MajalahPerwira, Nabire – Siswa SMKN 4 Nabire, Samabusa bersama Guru mengadukan kasus penyalanggunaan Dana Bos, Biaya Pendidikan Mahal, Hak-hak pelayanan terhadap siswa tidak berjalan efektif. Kasus ini diadukan langsung Kepada Lembaga Ombusmand Muda Indonesia, Indonesian Crisiss Center (OMI-ICC) Papua Tengah. Senin, (26/02/23).
Terkait hal tersebut, Ombusdman Muda Indonesia juga menyambut baik atas pengaduan yang dilakukan oleh Siswa bersama Guru SMKN 4 Nabire.
Saat Ombusman menanyakan terkait Kasus, Sala satu Siswa (Lepiton T) mengaku, bahwa fasilitas sekolah terbatas, sekolah SMK Jurusan Teknik Komputer dan Jaringan (TKJ) tapi komputer tidak ada. yang ada Bangunannya saja, baru biaya pendidikan Mahal Guru-Guru lain juga tidak perna masuk sampai sekarang. Tutur salasatu siswa.
Lanjutnya Lepiton mengatajan ” Di SMK ini Anak-anak isap Rokok dalam kelas, dan Bunji Speaker ribut kesana-sini tapi Guru-Guru biarkan. Guru-Guru juga masuk sekolah sesuka-suka. Guru yang bilang kita begini : kalian kalo mau belajar panggil Guru di Ruang Guru, kita mau mengajar atau tidak yang penting gaji jalan”

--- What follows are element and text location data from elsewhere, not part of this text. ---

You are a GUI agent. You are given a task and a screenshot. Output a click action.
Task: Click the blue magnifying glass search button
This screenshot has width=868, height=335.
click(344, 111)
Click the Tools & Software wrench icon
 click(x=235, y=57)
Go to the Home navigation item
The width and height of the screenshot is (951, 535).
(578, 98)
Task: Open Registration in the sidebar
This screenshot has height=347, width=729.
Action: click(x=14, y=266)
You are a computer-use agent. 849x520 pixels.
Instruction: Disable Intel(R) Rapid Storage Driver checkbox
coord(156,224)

Jhon Robert Jogi Selaku Guru mata pelajaran kimia juga Menambahkan, “Saya sangat kesal dan kecewa sekali kepada Kepala Sekolah Yohanes Singgamui tidak ada transparansi soal Keuangan. Saya minta Laporan Pertanggung Jawaban (LPJ) akhir Prakerin di Jawa siswa Kelas 12 tidak mau kasih, Dengan adanya laporan pengaduan ini kami Harapkan pemeriksaan ( AUDIT) keuangan itu harus dilakukan kepada Kepala Sekolah dengan Ketua Jurusan (Rizal) dari Lembaga yang berwewenang..

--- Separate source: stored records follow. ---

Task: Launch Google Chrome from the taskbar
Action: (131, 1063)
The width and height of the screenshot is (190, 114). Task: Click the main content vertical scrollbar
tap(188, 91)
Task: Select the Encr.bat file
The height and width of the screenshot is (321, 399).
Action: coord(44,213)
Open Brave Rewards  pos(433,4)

“Kepala sekolah ini harus diberhentikan dari jabatannya, sekaligus periksa Soal kegunaan anggaran Dana Bos, Dana Komite dan Dana Prakerin yang siswa Kumpul”
Menanggapi pengaduan, Firdaus Selaku Ketua Ombusdman Papua Tengah menyampaikan bawah,
Kami menerima pengaduan ini secara Resmi di Kantor Ombusdman dan akan ditindak lanjuti sesuai dengan tingkatan Masalahnya.
“Kami analisis dari penyelesaian kasus ini kan ada banyak temuan-temuan. Jadi, timsus 99 dari Ombusdman akan menyurati pihak sekolah, kemudian kami akan melakukan pemeriksaan Terhadap Sekolah. Misal kalo ada temuan yang lebih serius maka kami akan melanjutkan ke Atasan Dinas Pendidikan, Bupati dan yang berwewenang di Inspektorat”
Setelah pengaduan di kantor Ombusdman, selanjutnya pihak Lembaga Ombusdman dapat Mendampingi Guru dan Siswa SMKN 4 Nabire ke Kantor Dinas Pendidikan Bertemu Dengan Kepa Dinas Pendidikan.
Dra. Dina Pidjer, M.Pd Selaku Kepala Dinas Pendidikan Kab. Nabire Dirinya menyampaikan ucapan Terimakasih karena Pihak Ombusdman juga dapat mendampingi Kasus ini.
Saya Berterimakasih, kepada Guru dan Siswa yang sudah laporkan kasus ini. Pengaduan juga sesuai prosedur yang tidak diluaruar jadi, saya apresiasi.
Kami Pihak Pendidikan akan melakukan pemantauan dan Memberi Teguran. Tapi, saya Minta Lembaga Ombusdman dapat melakukan Investigasi di Sekolahnya, Jika ada temuan koordinasi kami biar kami tindak lanjut ke atasan kami (Bupati) dan Insprektorat yang berwewenang.